-- Data provided follows --

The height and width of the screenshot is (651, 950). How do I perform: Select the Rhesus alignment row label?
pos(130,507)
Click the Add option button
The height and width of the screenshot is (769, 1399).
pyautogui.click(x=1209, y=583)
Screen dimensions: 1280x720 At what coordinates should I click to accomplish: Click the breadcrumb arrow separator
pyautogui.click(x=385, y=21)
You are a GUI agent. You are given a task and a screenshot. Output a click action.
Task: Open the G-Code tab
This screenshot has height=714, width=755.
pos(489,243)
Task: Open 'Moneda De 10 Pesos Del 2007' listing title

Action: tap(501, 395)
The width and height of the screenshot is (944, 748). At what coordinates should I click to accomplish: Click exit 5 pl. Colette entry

-- Data provided concluded --
-- Data provided follows --

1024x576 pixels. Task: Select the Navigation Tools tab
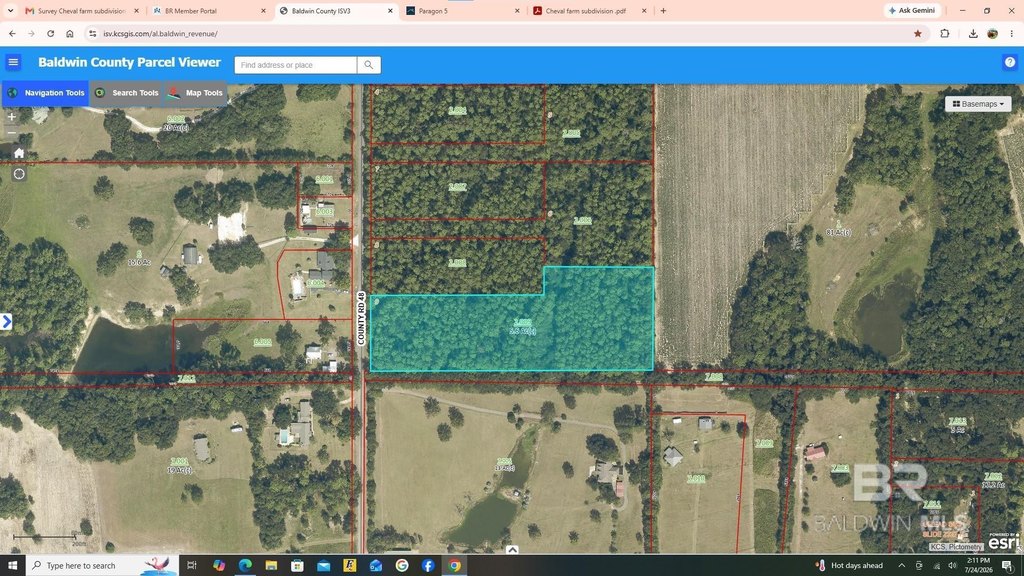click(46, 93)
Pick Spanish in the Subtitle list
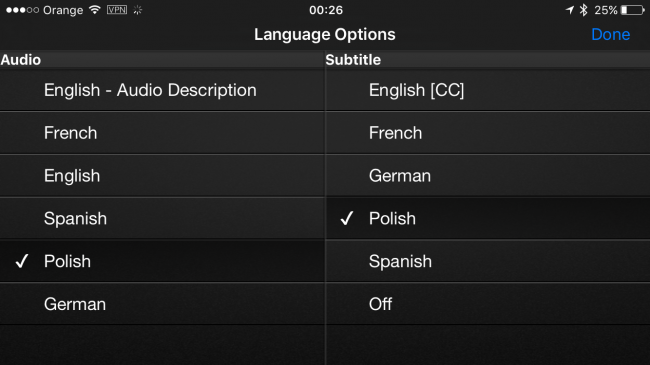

-- Data provided concluded --
-- Data provided follows --

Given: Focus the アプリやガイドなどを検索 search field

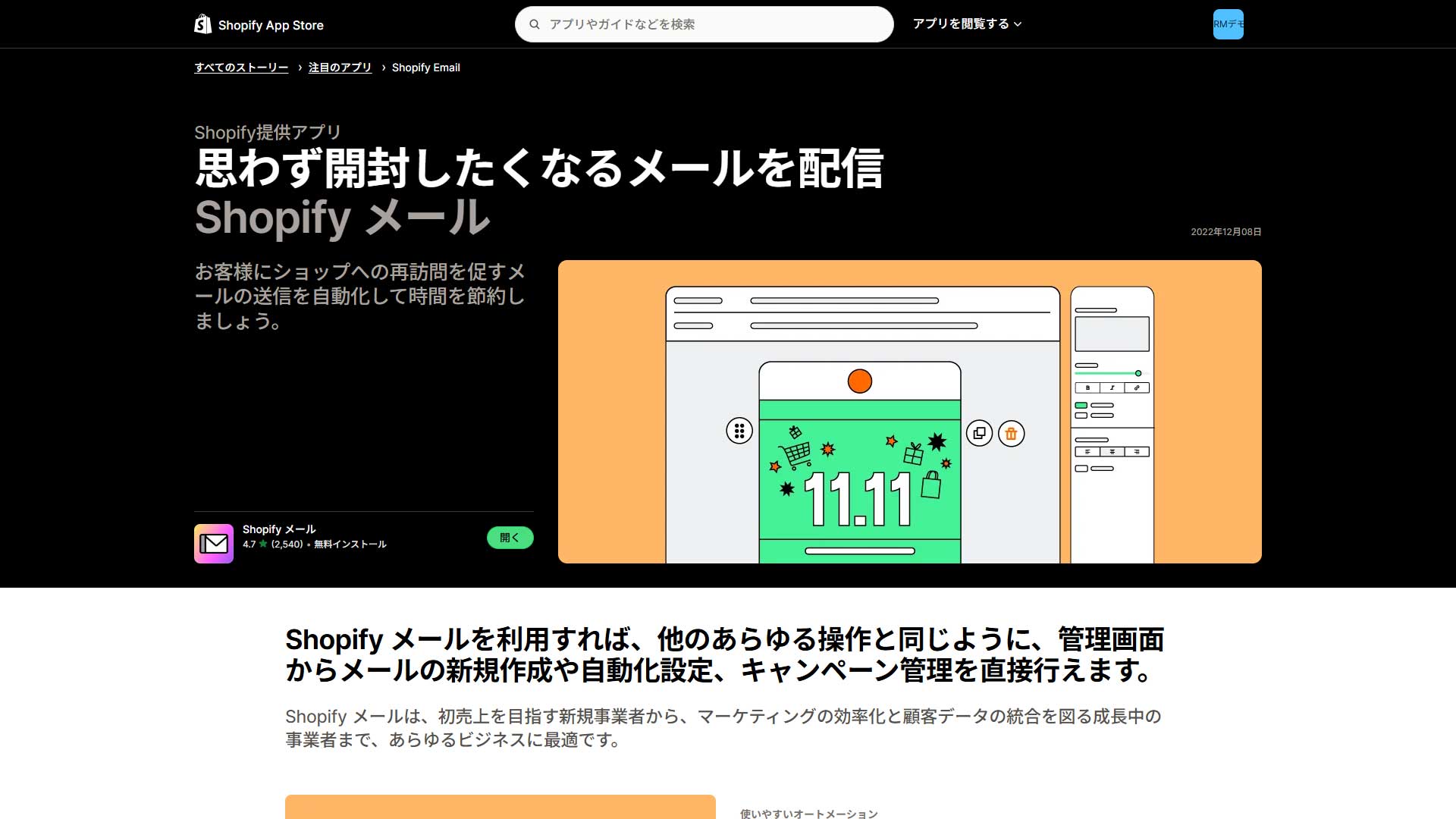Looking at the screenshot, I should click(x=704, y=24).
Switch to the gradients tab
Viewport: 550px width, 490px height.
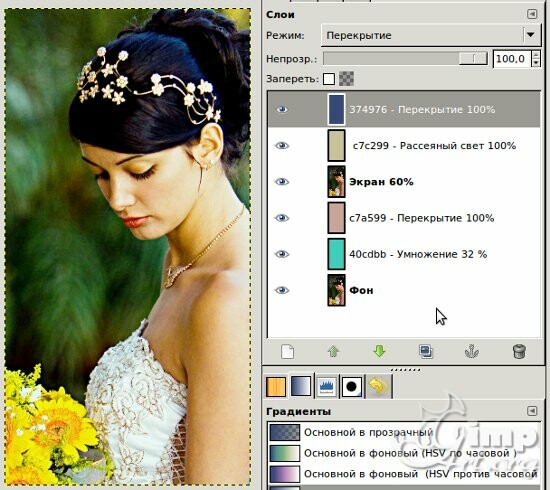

-- Data provided concluded --

(Task instructions): Would you copy out exactly the lines above that start at the one containing "Switch to the gradients tab" and end at the one containing "Viewport: 550px width, 490px height.", inclusive?

(Task solution):
Switch to the gradients tab
Viewport: 550px width, 490px height.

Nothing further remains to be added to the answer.